• Short problem
Reproduce the entries below in full, substituting "side panel" for each instance of "sidebar" and leaving all other text unchanged.

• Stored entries
■ ■ ■ ■ ■ ■ ■
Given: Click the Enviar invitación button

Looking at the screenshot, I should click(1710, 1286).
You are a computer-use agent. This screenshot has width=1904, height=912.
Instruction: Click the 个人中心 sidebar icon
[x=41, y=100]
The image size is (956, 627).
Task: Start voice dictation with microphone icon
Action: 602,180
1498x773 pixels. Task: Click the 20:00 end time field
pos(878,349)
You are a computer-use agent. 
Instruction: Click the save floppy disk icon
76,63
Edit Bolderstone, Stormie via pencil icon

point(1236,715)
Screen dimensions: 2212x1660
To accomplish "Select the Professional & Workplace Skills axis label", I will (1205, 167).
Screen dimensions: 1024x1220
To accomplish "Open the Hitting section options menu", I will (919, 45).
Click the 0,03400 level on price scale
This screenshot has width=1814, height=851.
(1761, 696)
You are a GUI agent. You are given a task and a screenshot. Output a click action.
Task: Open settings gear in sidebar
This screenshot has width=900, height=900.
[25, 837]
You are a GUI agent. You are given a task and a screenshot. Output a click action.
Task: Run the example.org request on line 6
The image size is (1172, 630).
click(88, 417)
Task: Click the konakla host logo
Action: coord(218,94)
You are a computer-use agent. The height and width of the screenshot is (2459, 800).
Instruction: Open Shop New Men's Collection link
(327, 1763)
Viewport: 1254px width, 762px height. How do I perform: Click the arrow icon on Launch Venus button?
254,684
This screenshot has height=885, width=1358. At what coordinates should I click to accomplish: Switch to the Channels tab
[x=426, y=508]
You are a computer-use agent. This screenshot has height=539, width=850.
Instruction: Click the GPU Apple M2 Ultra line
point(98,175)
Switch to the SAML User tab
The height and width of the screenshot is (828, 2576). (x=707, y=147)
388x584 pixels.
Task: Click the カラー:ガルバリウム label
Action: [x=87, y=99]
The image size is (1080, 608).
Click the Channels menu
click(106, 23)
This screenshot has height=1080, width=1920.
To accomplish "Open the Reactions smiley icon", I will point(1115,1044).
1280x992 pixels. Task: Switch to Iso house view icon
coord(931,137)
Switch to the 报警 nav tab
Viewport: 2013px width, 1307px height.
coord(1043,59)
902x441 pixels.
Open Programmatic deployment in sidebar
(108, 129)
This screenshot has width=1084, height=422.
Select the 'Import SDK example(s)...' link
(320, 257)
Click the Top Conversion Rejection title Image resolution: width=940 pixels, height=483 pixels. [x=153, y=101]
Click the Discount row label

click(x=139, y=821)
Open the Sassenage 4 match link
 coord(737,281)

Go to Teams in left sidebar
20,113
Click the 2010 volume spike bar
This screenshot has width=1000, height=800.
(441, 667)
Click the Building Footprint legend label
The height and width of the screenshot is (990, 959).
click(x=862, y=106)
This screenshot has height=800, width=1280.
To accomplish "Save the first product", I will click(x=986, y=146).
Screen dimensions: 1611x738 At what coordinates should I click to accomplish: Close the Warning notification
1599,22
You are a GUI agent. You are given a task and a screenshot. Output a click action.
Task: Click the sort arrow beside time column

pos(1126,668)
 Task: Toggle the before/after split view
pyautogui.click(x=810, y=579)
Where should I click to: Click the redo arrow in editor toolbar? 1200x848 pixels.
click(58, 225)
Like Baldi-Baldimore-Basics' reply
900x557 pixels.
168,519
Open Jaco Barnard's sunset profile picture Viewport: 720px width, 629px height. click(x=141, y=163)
■ ■ ■ ■ ■ ■ ■
• Exercise solution
Given: Click the Enviar invitación button

Looking at the screenshot, I should click(1710, 1286).
You are a computer-use agent. This screenshot has width=1904, height=912.
Instruction: Click the 个人中心 side panel icon
[x=41, y=100]
The image size is (956, 627).
Task: Start voice dictation with microphone icon
Action: 602,180
1498x773 pixels. Task: Click the 20:00 end time field
pos(878,349)
You are a computer-use agent. 
Instruction: Click the save floppy disk icon
76,63
Edit Bolderstone, Stormie via pencil icon

point(1236,715)
Screen dimensions: 2212x1660
To accomplish "Select the Professional & Workplace Skills axis label", I will (1205, 167).
Screen dimensions: 1024x1220
To accomplish "Open the Hitting section options menu", I will (919, 45).
Click the 0,03400 level on price scale
This screenshot has width=1814, height=851.
(1761, 696)
You are a GUI agent. You are given a task and a screenshot. Output a click action.
Task: Open settings gear in side panel
This screenshot has width=900, height=900.
[25, 837]
You are a GUI agent. You are given a task and a screenshot. Output a click action.
Task: Run the example.org request on line 6
The image size is (1172, 630).
click(88, 417)
Task: Click the konakla host logo
Action: coord(218,94)
You are a computer-use agent. The height and width of the screenshot is (2459, 800).
Instruction: Open Shop New Men's Collection link
(327, 1763)
Viewport: 1254px width, 762px height. How do I perform: Click the arrow icon on Launch Venus button?
254,684
This screenshot has height=885, width=1358. At what coordinates should I click to accomplish: Switch to the Channels tab
[x=426, y=508]
You are a computer-use agent. This screenshot has height=539, width=850.
Instruction: Click the GPU Apple M2 Ultra line
point(98,175)
Switch to the SAML User tab
The height and width of the screenshot is (828, 2576). (x=707, y=147)
388x584 pixels.
Task: Click the カラー:ガルバリウム label
Action: [x=87, y=99]
The image size is (1080, 608).
Click the Channels menu
click(106, 23)
This screenshot has height=1080, width=1920.
To accomplish "Open the Reactions smiley icon", I will point(1115,1044).
1280x992 pixels. Task: Switch to Iso house view icon
coord(931,137)
Switch to the 报警 nav tab
Viewport: 2013px width, 1307px height.
coord(1043,59)
902x441 pixels.
Open Programmatic deployment in side panel
(108, 129)
This screenshot has width=1084, height=422.
Select the 'Import SDK example(s)...' link
(320, 257)
Click the Top Conversion Rejection title Image resolution: width=940 pixels, height=483 pixels. [x=153, y=101]
Click the Discount row label

click(x=139, y=821)
Open the Sassenage 4 match link
 coord(737,281)

Go to Teams in left side panel
20,113
Click the 2010 volume spike bar
This screenshot has width=1000, height=800.
(441, 667)
Click the Building Footprint legend label
The height and width of the screenshot is (990, 959).
click(x=862, y=106)
This screenshot has height=800, width=1280.
To accomplish "Save the first product", I will click(x=986, y=146).
Screen dimensions: 1611x738 At what coordinates should I click to accomplish: Close the Warning notification
1599,22
You are a GUI agent. You are given a task and a screenshot. Output a click action.
Task: Click the sort arrow beside time column

pos(1126,668)
 Task: Toggle the before/after split view
pyautogui.click(x=810, y=579)
Where should I click to: Click the redo arrow in editor toolbar? 1200x848 pixels.
click(58, 225)
Like Baldi-Baldimore-Basics' reply
900x557 pixels.
168,519
Open Jaco Barnard's sunset profile picture Viewport: 720px width, 629px height. click(x=141, y=163)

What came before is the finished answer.